Introduction

The SpeechLinks project focuses on creating robust, widely-deployable and cost-effective technology solution for enabling and enhancing cross-lingual spoken language interaction between people who do not share a common language. One of our target applications focuses on communication between healthcare personnel who speak English only and patients with limited English proficiency (sponsored by the NSF).
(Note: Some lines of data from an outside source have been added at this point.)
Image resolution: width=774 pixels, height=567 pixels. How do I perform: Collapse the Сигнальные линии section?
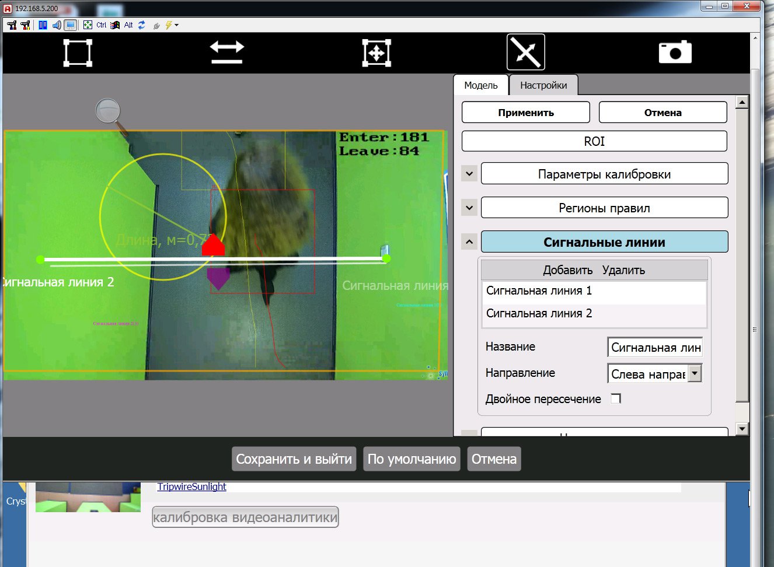(x=469, y=242)
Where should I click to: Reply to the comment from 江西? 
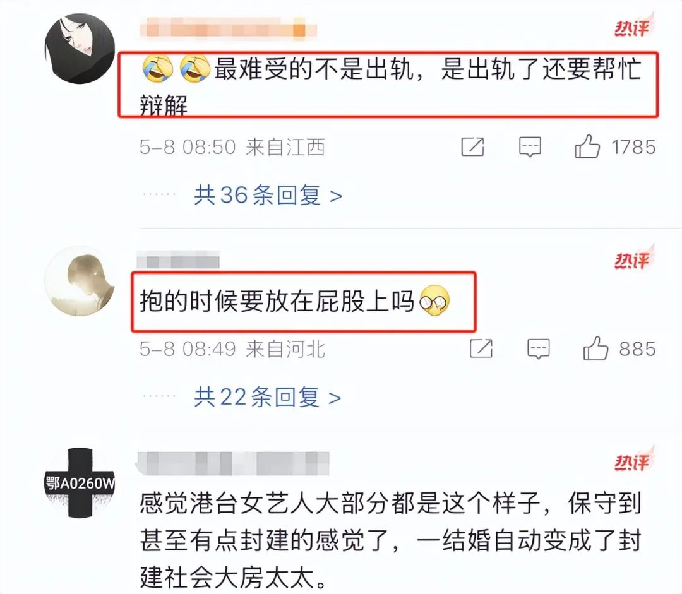[x=530, y=147]
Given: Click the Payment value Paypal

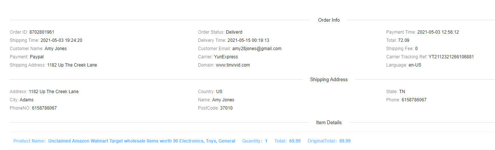Looking at the screenshot, I should (x=37, y=57).
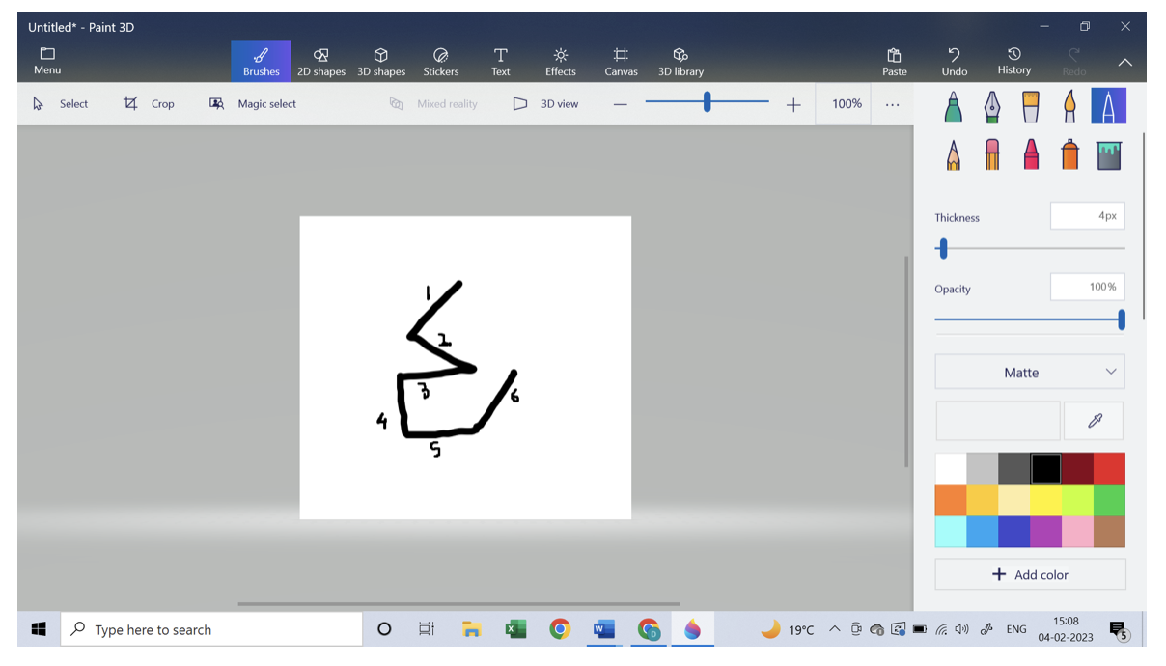Toggle the 3D view mode
The height and width of the screenshot is (666, 1166).
(545, 104)
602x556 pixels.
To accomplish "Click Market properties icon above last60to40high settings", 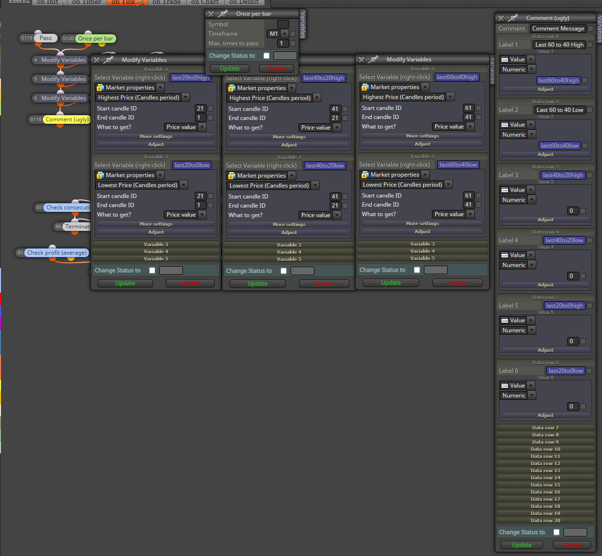I will 365,87.
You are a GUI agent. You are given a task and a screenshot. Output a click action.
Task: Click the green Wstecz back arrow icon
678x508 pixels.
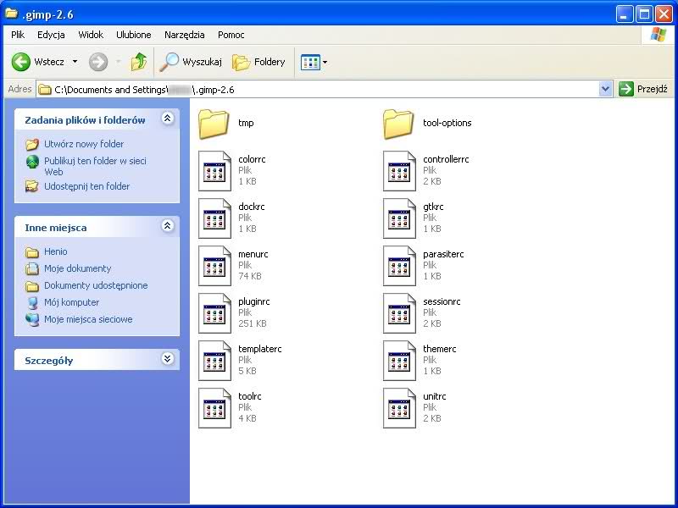[x=21, y=62]
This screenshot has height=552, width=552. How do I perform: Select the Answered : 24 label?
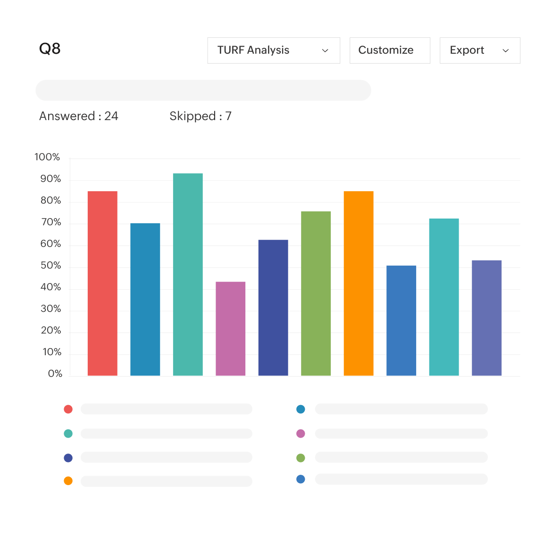click(79, 116)
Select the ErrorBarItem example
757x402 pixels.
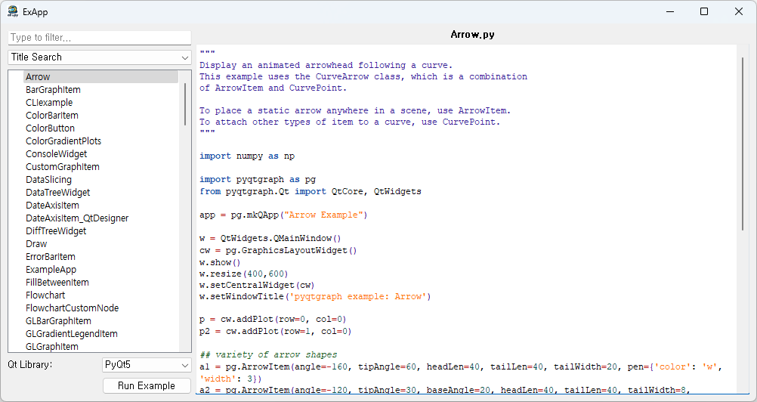pos(51,257)
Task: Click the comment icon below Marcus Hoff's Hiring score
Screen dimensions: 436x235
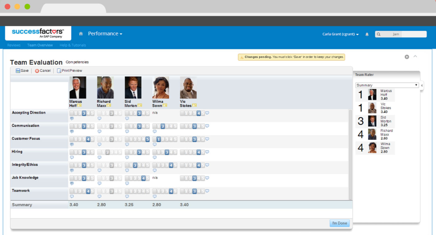Action: 72,157
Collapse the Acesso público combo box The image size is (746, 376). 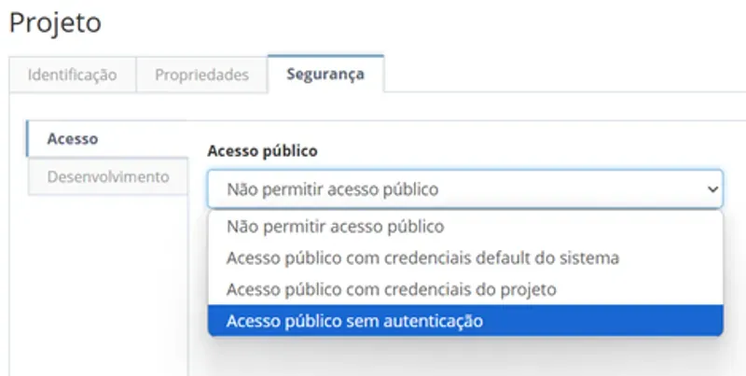(x=464, y=189)

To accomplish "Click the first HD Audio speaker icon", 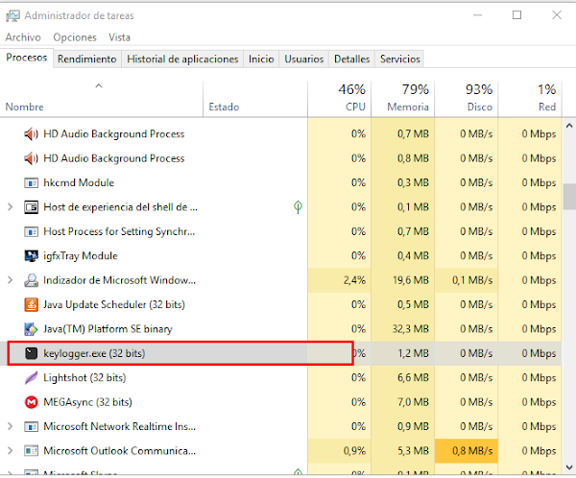I will pos(32,133).
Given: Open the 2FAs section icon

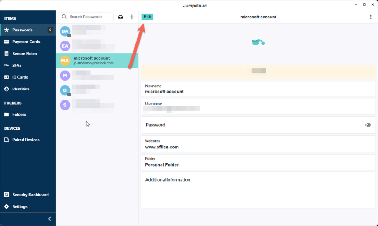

The interaction represents machine-mediated interpersonal communication, which is different from conventional human-machine dialogs.

The state-of-the-art in speech to speech (S2S) system design that enables such cross-lingual interactions is characterized by (1) a pipelined architecture of speech recognition, machine translation and speech synthesis that relies primarily on lexical information, largely ignoring other rich information present in speech and spoken discourse, (2) minimal interaction between the constituent components beyond the pipelining and (3) not adequately taking advantage of the humans in the loop for automatically learning, adapting and collaboratively managing the interaction just as an experienced interpreter would do. Overcoming these fundamental limitations requires improving robust intelligence at all levels - signal, system, and human - and directly leads to the research questions of this project.

Our central premise is that the mediating system should utilize the rich context, beyond what is conveyed by words, while being cognizant of and working along with the participating humans for enabling successful cross-lingual interactions in terms of improved information transfer, communication efficiency and social co-presence. We propose to capture, model and transfer rich contextual information conveyed through speech prosody, discourse, and user state behavior to aid robust translation and expressive synthesis in the target language.

In addition to the above, the SpeechLinks team also works on the design and portability issues of S2S systems in collaboration with BBN Technologies as part of the DAPRA TRANSTAC program.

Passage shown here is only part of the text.